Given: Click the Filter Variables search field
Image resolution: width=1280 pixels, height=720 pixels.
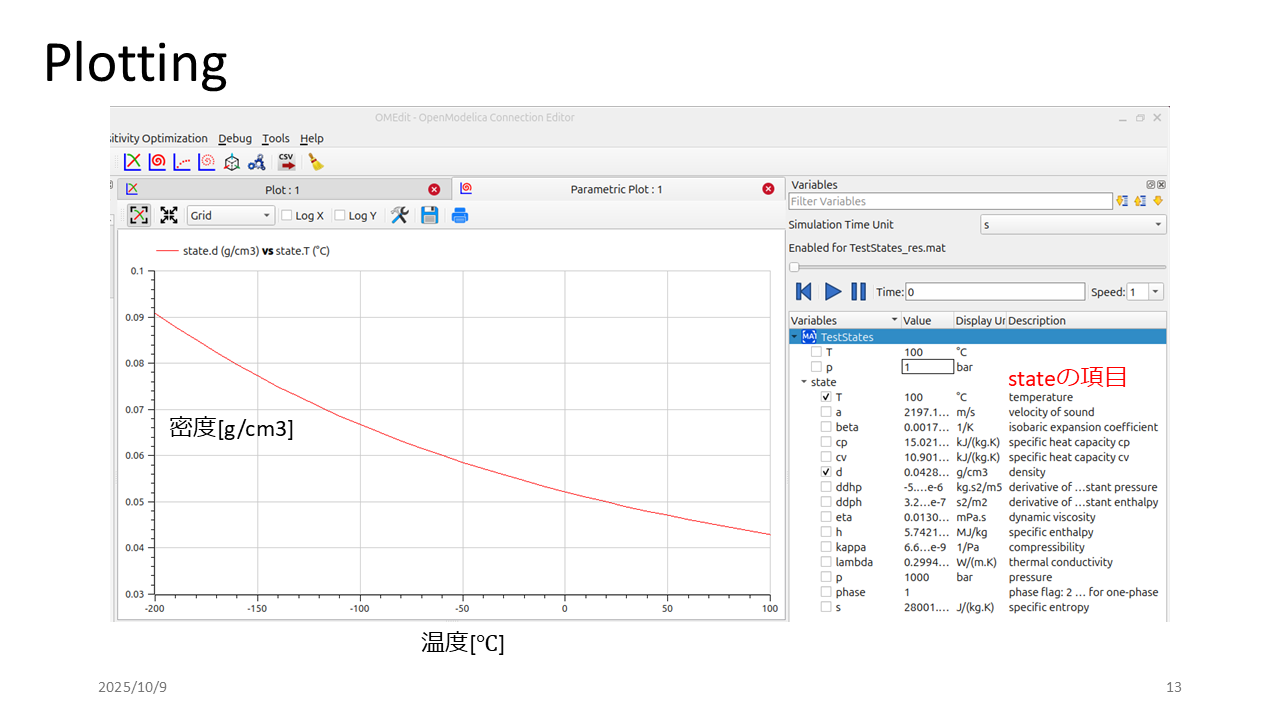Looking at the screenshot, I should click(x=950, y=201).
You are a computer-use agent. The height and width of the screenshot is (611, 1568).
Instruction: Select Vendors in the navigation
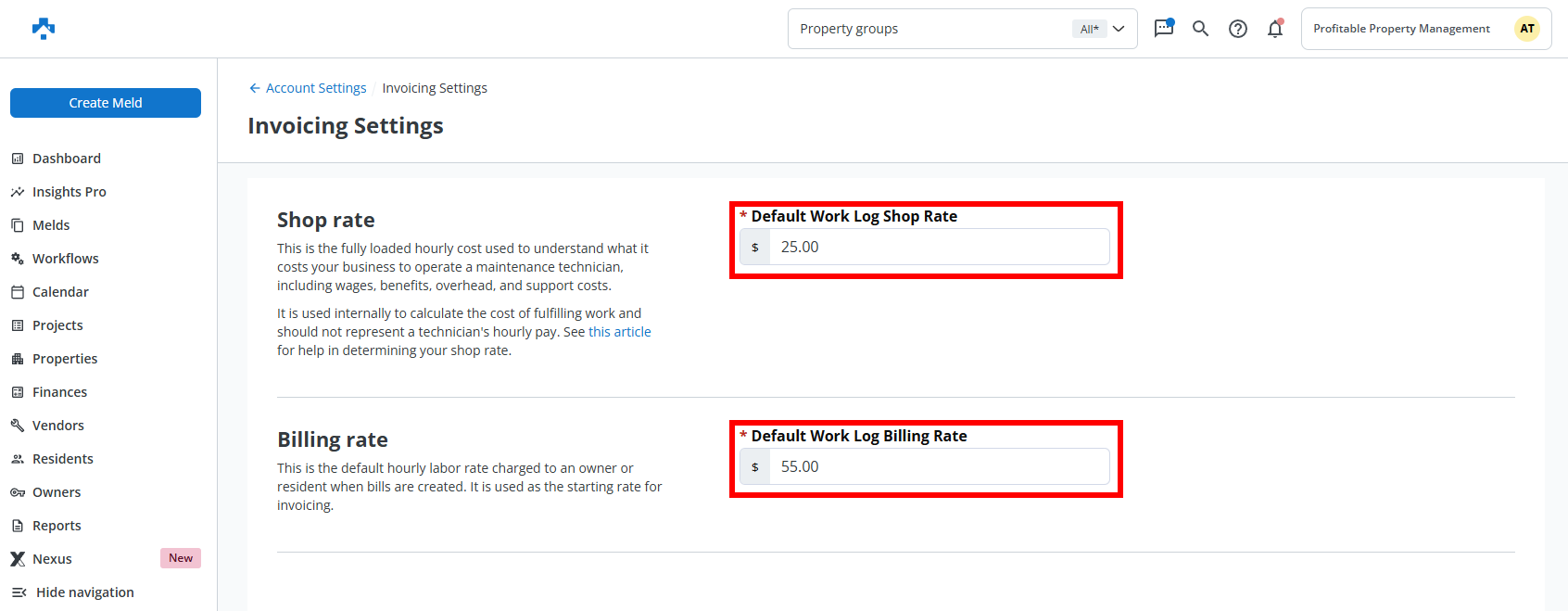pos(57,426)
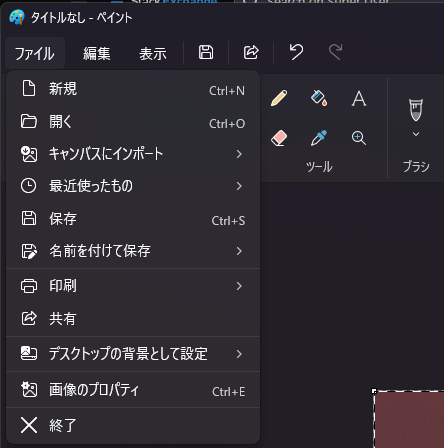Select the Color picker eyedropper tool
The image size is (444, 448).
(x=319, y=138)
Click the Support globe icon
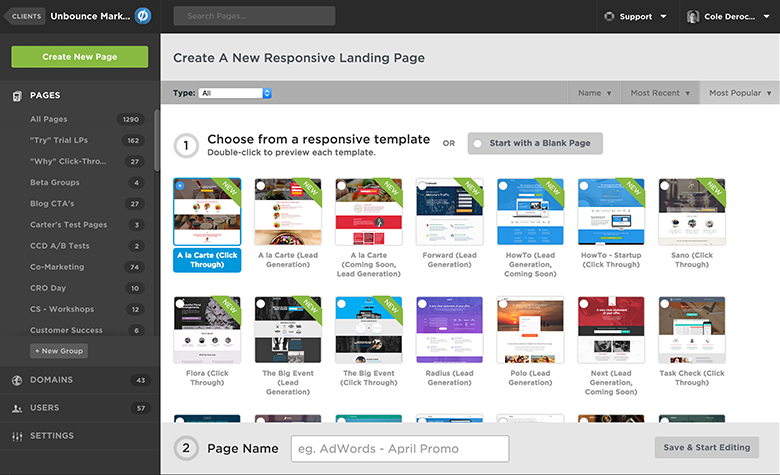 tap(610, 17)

━━━━

- _Task to complete_:
Using the records above, retype everything exactly except the pictures.

- _Output_:
Given: Click the Filter Variables search field
Image resolution: width=1280 pixels, height=720 pixels.
Looking at the screenshot, I should click(x=950, y=201).
You are a computer-use agent. The height and width of the screenshot is (611, 1568).
Instruction: Select Vendors in the navigation
pos(57,426)
Select the Color picker eyedropper tool
The image size is (444, 448).
(x=319, y=138)
Click the Support globe icon
 tap(610, 17)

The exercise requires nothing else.